— EXERCISE OBJECTIVE —
Could you copy, exactly as written, every line from the first line of the records through the one containing "Viewport: 802px width, 458px height."?

Saved data entries:
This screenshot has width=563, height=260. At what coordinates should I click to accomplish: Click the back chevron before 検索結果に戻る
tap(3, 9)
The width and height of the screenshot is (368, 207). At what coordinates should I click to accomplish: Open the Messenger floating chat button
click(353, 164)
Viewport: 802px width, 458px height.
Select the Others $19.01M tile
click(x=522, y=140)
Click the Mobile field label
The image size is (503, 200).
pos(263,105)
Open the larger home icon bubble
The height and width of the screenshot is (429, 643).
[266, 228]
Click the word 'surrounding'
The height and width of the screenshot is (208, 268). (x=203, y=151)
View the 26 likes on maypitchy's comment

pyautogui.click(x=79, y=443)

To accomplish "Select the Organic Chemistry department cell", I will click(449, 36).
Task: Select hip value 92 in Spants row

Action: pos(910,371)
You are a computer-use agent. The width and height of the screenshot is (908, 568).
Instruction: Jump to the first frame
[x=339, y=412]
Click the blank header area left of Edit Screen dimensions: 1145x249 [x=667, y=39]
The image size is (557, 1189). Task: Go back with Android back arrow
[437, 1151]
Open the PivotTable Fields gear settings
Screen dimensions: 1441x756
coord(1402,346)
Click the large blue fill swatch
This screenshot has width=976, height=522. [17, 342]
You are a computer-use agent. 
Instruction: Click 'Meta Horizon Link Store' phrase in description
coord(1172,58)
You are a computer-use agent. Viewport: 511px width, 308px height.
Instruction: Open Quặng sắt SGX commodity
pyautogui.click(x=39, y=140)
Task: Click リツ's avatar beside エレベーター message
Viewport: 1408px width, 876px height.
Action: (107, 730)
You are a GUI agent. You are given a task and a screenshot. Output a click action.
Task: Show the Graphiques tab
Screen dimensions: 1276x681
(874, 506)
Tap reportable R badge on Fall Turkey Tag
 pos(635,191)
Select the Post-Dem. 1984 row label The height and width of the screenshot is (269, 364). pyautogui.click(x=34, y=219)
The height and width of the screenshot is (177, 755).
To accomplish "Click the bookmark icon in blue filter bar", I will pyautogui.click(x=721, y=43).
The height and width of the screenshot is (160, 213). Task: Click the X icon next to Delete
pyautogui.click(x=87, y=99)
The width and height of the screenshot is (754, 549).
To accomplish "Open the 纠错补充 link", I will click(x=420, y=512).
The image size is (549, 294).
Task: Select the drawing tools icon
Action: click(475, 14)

— SOLVED PROBLEM —
This screenshot has width=563, height=260. At what coordinates should I click to accomplish: Click the back chevron before 検索結果に戻る
tap(3, 9)
The width and height of the screenshot is (368, 207). At what coordinates should I click to accomplish: Open the Messenger floating chat button
click(353, 164)
Viewport: 802px width, 458px height.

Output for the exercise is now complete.